駒大と青学大の明暗を分けた「2区」の走り。箱根王者が勝てなかった理由とは?【全日本大学駅伝】

酒井政人

2022.11.09

青学大が駒大に4分ほど差をつけられた理由は?写真は7区を走ったエース近藤幸太郎。写真:産経新聞社

 全日本大学駅伝は3区でトップに立った駒澤大がそのまま独走。大会記録を4分以上も塗り替える凄まじいスピードを見せつけ、最多15度目の優勝を飾った。一方、箱根王者・青山学院大は駒大に約4分という大差をつけられて3位に沈んだ。両校の明暗を分けたものは何だったのだろうか。

 決戦前日の記者会見で両校の指揮官はともに自信を口にしていた。
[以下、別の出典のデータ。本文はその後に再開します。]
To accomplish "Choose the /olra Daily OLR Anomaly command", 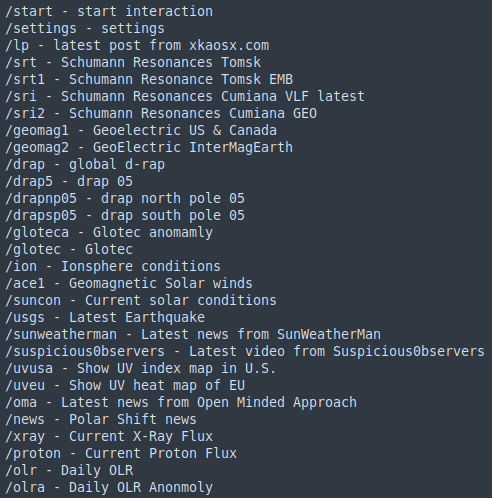I will (109, 488).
優勝確率を問われた駒大・大八木弘明監督は、「ミスさえしなければ80~90%はいけるかなという思いがあります」と回答。青学大・原晋監督はというと、「初めて全日本にバッチシ状態を合わせることができたかなと思います。プライドを持って(優勝確率)100%で頑張っていきたい」と話していた。

 両校の戦いは駒大が完勝したわけだが、勝因について大八木監督は「2区でしょうね」と答えている。
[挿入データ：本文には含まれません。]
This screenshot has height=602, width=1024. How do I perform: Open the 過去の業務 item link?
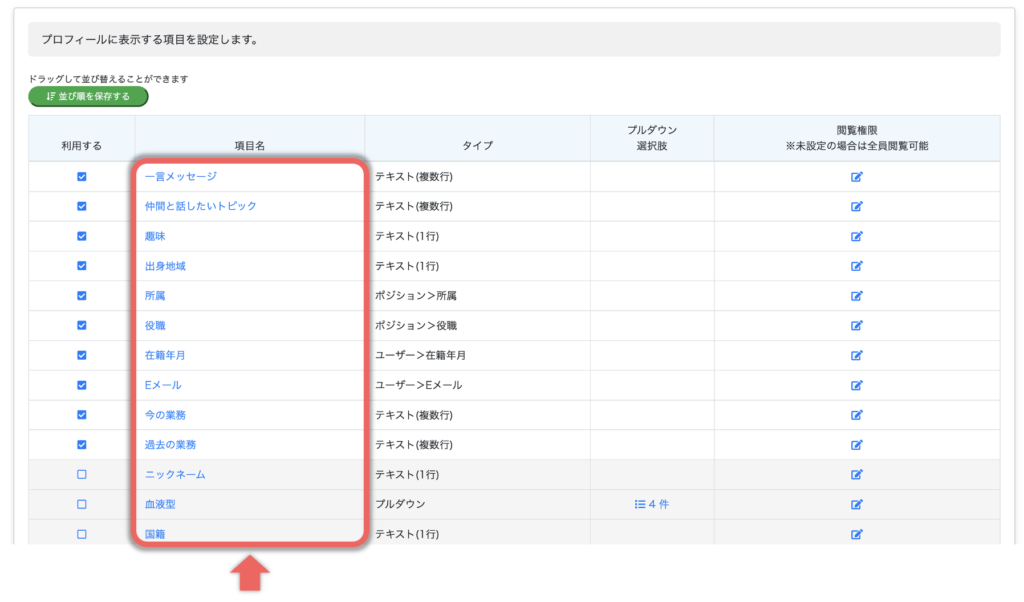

「(佐藤)圭汰がいいところまで持っていき、山野(力)がトップに立った。山川(拓馬)は度胸がいいので、使ってみたかった。成功したので本当にホッとしています」

 駒大は2区に入ったスーパールーキー佐藤圭汰が31分13秒の区間2位(区間新)。トップ大東大を19秒差、青学大を9秒差で追いかけるかたちでスタートすると、3km手前で先頭に立つ。最後は創価大・葛西潤(4年)に逆転を許したが、期待通りの快走を見せた。

 駒大は3区山野力(4年)がトップを奪うと、唯一不安視していた4区山川拓馬(1年)が区間賞。リードを1分以上に拡大して、勝利をほぼ確定させた。
 
 対する青学大は2区で"自滅"した。三大駅伝初出場の白石光星(2年)の動きが明らかに良くなかった。駒大にあっさりかわされると、13位まで転落。33分32秒の区間16位で、駒大・佐藤に2分19秒という大差をつけられたのだ。
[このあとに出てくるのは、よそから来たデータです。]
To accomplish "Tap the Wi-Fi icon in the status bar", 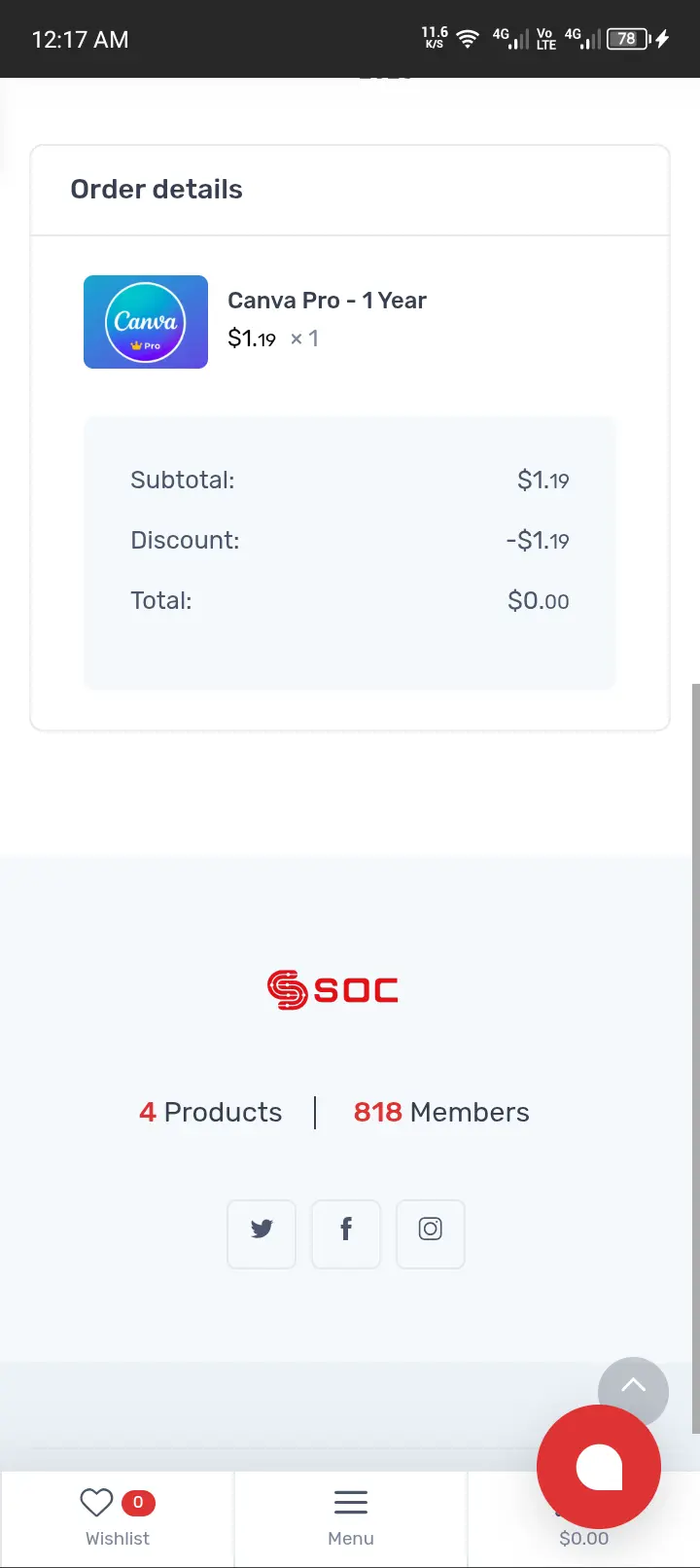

 それでも青学大は盛り返した。3区佐藤一世(3年)が区間2位、4区横田俊吾(4年)が6人抜き。そして7区近藤幸太郎(4年)で2位に浮上した。"流れ"が重要な駅伝は先頭を走るチームが断然有利だ。そのなかで出遅れた青学大は3~7区では、トップを悠々と走る駒大との差を17秒で食い止めている。

 つまり青学大は2区を無難に乗り越えていれば、終盤まで駒大とトップ争いを繰り広げていた可能性が高い。

 となると2区の"走り"が両校の明暗を分けたと言っていいだろう。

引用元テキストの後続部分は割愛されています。